4. Ogni giorno una normativa: LegalTech
Le normative cambiano, i regolamenti vengono continuamente aggiornati e, di conseguenza, anche gli adempimenti e le scadenze si rinnovano. Le aziende, ovviamente, ne sono a conoscenza e alla luce di questo pagano consulenti e studi legali per controllare ciclicamente se i propri regolamenti e le procedure interne sono ancora aggiornate. Anche in questo ambito l’innovazione digitale offre delle soluzioni interessanti che rientrano nella categoria del LegalTech, che è un settore che ha come obiettivo quello di “semplificare la vita di imprese e cittadini, abbattendo i costi dei servizi legali standardizzabili, come, ad esempio, quello di restare al corrente dei vari cambiamenti normativi sia in Italia che in altri Paesi”.

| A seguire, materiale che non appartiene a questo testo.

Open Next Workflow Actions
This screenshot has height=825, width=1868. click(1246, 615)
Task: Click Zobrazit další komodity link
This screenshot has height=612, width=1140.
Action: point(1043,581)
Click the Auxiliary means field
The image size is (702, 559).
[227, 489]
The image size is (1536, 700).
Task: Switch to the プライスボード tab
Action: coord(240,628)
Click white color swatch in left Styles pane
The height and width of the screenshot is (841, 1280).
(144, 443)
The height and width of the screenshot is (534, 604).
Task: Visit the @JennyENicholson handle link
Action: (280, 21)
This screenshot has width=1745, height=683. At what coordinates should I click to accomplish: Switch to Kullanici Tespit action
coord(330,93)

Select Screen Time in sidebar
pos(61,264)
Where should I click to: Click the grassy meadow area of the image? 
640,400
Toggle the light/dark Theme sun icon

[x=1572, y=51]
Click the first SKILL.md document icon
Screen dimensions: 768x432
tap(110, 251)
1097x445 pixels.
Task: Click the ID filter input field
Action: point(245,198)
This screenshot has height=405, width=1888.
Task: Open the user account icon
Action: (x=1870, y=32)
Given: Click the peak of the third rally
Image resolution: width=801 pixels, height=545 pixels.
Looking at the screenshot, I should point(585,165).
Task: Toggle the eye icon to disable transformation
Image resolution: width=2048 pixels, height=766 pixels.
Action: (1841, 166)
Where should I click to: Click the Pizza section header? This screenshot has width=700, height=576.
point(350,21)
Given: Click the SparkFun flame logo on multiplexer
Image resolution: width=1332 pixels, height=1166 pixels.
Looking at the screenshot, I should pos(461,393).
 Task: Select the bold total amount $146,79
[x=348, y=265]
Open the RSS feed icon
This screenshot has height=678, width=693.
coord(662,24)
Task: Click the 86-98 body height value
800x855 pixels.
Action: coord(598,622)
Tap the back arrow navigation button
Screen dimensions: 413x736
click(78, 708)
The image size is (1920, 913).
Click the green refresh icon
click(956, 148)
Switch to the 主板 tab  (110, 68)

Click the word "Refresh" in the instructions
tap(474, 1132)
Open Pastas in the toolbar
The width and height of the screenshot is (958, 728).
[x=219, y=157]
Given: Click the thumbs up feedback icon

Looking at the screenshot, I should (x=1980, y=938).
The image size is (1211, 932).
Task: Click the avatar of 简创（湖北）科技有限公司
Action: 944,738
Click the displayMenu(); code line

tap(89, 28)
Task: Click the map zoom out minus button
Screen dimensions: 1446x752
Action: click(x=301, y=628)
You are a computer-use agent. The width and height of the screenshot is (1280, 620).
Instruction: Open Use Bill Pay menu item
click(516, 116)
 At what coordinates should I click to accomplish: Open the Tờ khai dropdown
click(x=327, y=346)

5. Se tutto è a norma: ComplyTech
Infine, il RegTech, sotto forma di ComplyTech, è una soluzione ideale per verificare che le proprie procedure interne vengano rispettate da clienti e dipendenti, rendendo le stesse più facilmente intelligibili. Questo può avvenire grazie a sistemi di comunicazione e di assistenza automatizzati a cui gli stessi operatori possono rivolgersi per sapere cosa è permesso fare, cosa no e in quali situazioni.
Per concludere
Come si è visto, non esiste un solo tipo di RegTech, ma tante tipologie, in base alle soluzioni fornite e soprattutto ai bisogni che vengono soddisfatti. Non è detto che tutti servano contemporaneamente, ma insieme sono in grado di rendere ogni organizzazione aziendale più sicura, efficiente e dunque più competitiva.
Per questo, non deve sorprendere che il mercato del RegTech si stia espandendo così tanto: a ben vedere, infatti, di necessità da coprire ce ne sono tante e la tecnologia non solo sta iniziando a fornire le soluzioni adeguate, ma mette le aziende in condizione di trasformare quelli che erano semplici adempimenti in occasioni di sviluppo della propria organizzazione.